「日本のカルトスキャンダル、千石イエスとイエスの箱舟事件」


 2001年12月、新聞に「千石イエス死亡」記事が載った。
 ほとんどの人は久しぶりに聞いたであろう「千石イエス」の名前。この「イエスの箱舟事件」はライフスペースや法の華やオウムなどよりも以前の事件であり、いわば日本カルトスキャンダルの先駆け、とも言える事件である。
 さて、この事件も信者となった女性達が帰ってこず、その家族が訴えたわけだが、この信者達は自発的に協同生活をしていたのだ。

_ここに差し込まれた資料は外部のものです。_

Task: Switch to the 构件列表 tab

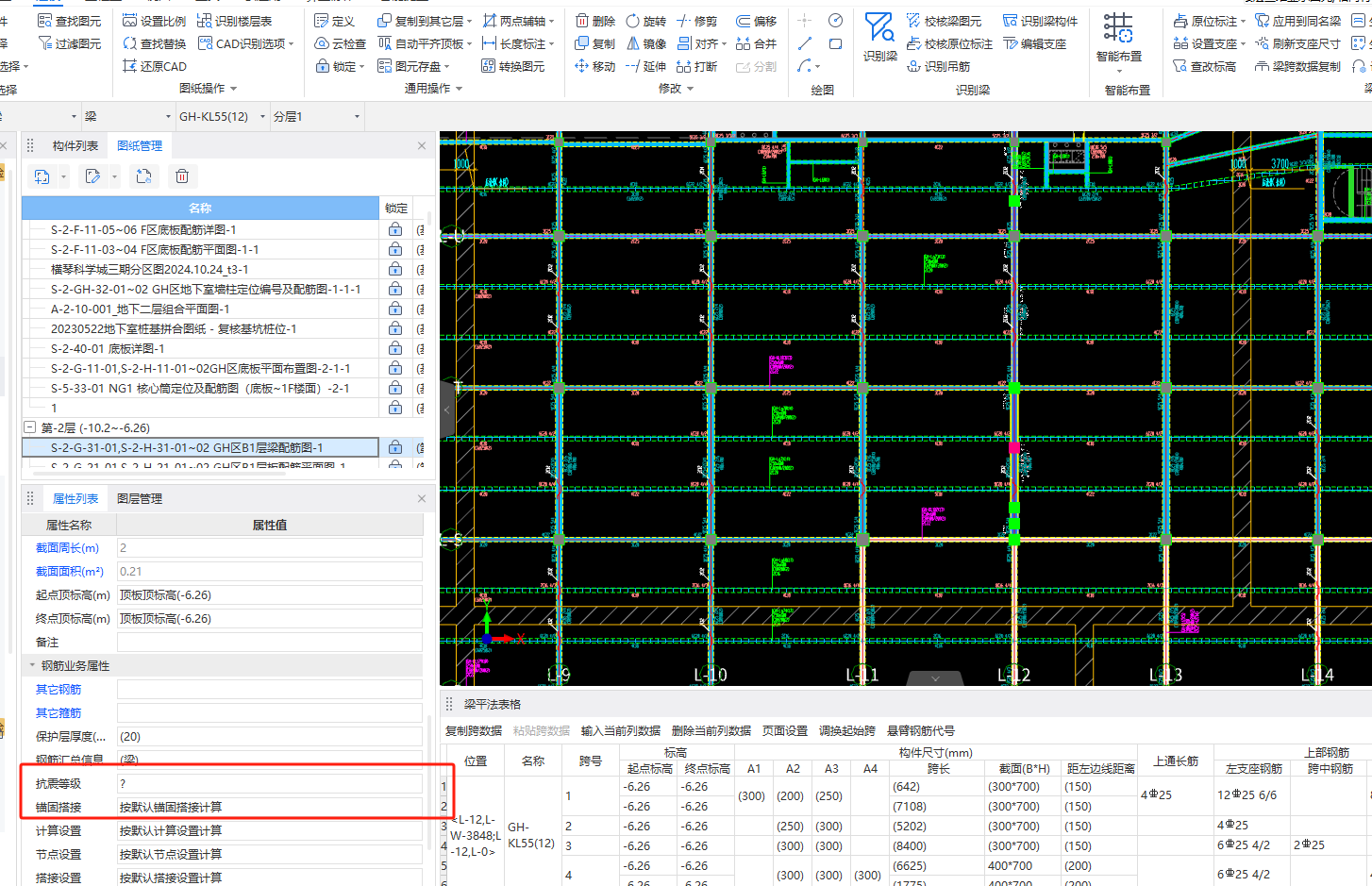Action: tap(75, 145)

 この事件の特徴としてオウム、ライフスペース、法の華と違って教祖である千石イエスは逮捕されていないのである(告訴はされたが不起訴処分になった)。そのため、現在でもこのイエスの方舟は存在、活動している。
 またこの「イエスの方舟」は我々がイメージする宗教像とはけっこう離れたイメージがある。例えば普通宗教が嫌悪感を露骨に示す風俗店(クラブ)を経営していた、というのも大きな特徴である。いくら集会所を兼ねてるとはいえ、堕落の原因となる、といった理由から快く思われていないものを最大限に利用している。また千石イエス氏は信者達から「教祖様」とかいった大層な呼ばれ方ではなく、「おっちゃん」と呼ばれていたり、他にも「誠意」という言葉を否定するなど、本当に一般的にイメージされる宗教像から遠く離れている。
 この「イエスの方舟」は宗教を否定している、ともとれるかもしれない。つまり、既存の宗教を壊して新しい宗教、もしくは世界や価値観を見出して作り上げようとしていたのかもしれない。本当に「方舟」として新世界に漕ぎ出そうとして。